*YOUR GOAL*
Gather every line from the items below that contains the string "size" and copy each one out. Case counts.
** Start DATA PROVIDED **
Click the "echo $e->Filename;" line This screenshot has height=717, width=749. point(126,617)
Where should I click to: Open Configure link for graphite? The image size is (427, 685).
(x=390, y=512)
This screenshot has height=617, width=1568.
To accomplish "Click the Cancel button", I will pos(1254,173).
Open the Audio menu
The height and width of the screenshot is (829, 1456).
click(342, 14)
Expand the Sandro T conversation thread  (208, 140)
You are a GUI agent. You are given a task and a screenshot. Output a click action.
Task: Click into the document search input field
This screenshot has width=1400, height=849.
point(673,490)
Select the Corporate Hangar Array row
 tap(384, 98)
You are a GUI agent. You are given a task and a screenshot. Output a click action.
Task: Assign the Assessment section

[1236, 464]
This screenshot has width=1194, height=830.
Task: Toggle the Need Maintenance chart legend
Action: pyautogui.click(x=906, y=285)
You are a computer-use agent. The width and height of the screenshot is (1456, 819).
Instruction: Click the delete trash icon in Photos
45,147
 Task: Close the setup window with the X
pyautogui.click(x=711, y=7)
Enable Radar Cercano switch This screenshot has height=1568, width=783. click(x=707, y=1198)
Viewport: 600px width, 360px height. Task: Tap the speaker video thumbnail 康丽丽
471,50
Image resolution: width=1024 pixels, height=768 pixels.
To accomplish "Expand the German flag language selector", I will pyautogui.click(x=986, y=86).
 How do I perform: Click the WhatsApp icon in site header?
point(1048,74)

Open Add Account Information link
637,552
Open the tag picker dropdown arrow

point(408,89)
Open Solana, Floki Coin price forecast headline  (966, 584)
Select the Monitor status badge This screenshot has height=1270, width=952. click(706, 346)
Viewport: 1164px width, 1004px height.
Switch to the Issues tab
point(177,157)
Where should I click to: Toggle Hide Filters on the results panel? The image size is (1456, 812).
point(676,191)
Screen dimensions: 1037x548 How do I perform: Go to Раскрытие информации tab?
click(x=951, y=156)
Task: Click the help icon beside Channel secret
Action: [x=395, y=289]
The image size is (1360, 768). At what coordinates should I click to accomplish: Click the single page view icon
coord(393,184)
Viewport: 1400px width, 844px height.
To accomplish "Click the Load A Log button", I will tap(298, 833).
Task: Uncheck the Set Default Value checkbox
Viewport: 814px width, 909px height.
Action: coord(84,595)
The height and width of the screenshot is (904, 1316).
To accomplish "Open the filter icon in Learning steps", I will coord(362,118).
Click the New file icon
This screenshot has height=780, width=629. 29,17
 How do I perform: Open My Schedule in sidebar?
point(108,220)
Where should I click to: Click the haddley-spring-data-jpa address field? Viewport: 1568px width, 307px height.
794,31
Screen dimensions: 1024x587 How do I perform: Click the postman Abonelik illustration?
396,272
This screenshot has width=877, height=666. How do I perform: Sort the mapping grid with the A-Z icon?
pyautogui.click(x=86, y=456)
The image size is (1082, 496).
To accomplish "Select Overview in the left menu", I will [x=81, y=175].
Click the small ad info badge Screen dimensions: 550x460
** End DATA PROVIDED **
*EXPECTED ANSWER*
Where should I click to: Open Configure link for graphite? The image size is (427, 685).
Where should I click to: Toggle Hide Filters on the results panel? The image size is (1456, 812).
The image size is (1360, 768). At what coordinates should I click to accomplish: Click the single page view icon
The image size is (1082, 496).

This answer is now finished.